Abstract |
Passive network monitoring is the basis for a multitude of systems that support the robust, efficient, and secure operation of modern computer networks. Traditional passive network monitoring approaches focus either on relatively simple network traffic measurement and analysis applications, or just for gathering packet traces that are analyzed off-line. However, these approaches are not adequate to support emerging monitoring applications such as intrusion detection systems, detection of Internet worm outbreaks and accurate traffic characterization.
In addition, most of these applications would benefit from monitoring data gathered at multiple vantage points across the Internet. At the same time, the speed of modern network links increases, Internet traffic gets more complex, and applications more CPU and memory demanding due to more complex analysis operations. Thus, there is a growing demand for more efficient passive monitoring since the performance of such applications becomes a critical issue.

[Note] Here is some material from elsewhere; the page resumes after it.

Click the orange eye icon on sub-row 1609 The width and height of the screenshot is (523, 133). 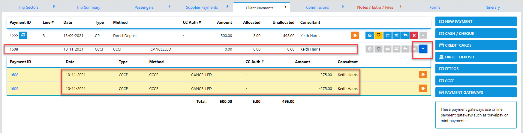coord(423,88)
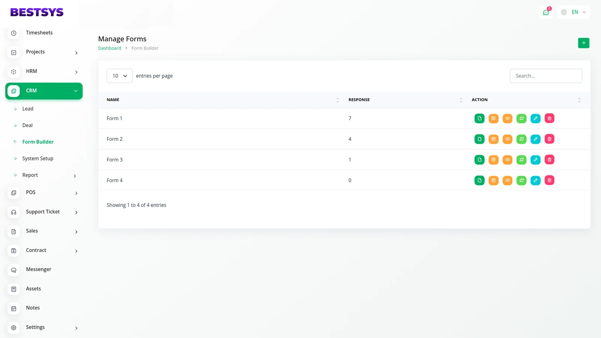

In this thesis we present the design, implementation and performance evaluation of DiMAPI, a flexible and expressive application programming interface for distributed passive network monitoring. A broad range of monitoring applications can benefit from DiMAPI to efficiently perform advanced monitoring tasks over a potentially large number of passive monitoring sensors.
Also, we present a novel approach for improving the performance of a large class of CPU and memory intensive passive network monitoring applications.Our approach, called locality buffering, reorders the captured packet stream, before it is delivered to the application, in a way that results to improved code and data locality, and consequently to an overall increase in the packet processing throughput and to a decrease in the packet loss rate.
We have implemented locality buffering within the widely used libpcap packet capturing library, which allows existing monitoring applications to transparently benefit from the reordered packet stream without the need to change application code. Our experimental evaluation shows that locality buffering improves significantly the
performance of popular applications.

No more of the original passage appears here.